## How to complete this task
Gather all lines from the material that contain the word "arrow".
*** Opening Record extracts ***
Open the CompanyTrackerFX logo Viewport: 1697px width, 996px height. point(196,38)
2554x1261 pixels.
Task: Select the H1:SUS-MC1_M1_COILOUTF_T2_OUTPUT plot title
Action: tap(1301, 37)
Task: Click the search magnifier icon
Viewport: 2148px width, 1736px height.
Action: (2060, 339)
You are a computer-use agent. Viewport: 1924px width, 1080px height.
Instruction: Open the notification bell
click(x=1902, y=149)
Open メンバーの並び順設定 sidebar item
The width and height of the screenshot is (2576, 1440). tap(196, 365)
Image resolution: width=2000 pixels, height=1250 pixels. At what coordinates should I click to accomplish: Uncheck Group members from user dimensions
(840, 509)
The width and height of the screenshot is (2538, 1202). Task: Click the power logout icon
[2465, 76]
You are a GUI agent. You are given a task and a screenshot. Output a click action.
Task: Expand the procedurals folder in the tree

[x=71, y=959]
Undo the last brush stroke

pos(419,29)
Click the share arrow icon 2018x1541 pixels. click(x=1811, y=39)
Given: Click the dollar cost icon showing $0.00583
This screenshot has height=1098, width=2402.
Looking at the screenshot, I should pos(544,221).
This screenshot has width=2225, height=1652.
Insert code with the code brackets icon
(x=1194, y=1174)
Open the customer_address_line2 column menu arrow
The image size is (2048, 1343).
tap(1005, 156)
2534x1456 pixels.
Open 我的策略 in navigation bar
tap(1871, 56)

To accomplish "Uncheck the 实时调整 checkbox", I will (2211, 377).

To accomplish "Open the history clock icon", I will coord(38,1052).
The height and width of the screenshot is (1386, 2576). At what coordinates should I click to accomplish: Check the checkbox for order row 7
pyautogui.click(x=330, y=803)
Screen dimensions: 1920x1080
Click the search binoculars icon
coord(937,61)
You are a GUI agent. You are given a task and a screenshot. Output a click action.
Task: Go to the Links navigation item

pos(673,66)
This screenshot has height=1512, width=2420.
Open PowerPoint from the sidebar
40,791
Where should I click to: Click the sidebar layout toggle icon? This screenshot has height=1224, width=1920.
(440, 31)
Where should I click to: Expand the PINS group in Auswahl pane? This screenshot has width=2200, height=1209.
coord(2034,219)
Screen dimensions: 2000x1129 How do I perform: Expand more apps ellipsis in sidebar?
*** Closing Record extracts ***
## Exercise result
Click the share arrow icon 2018x1541 pixels. click(x=1811, y=39)
Open the customer_address_line2 column menu arrow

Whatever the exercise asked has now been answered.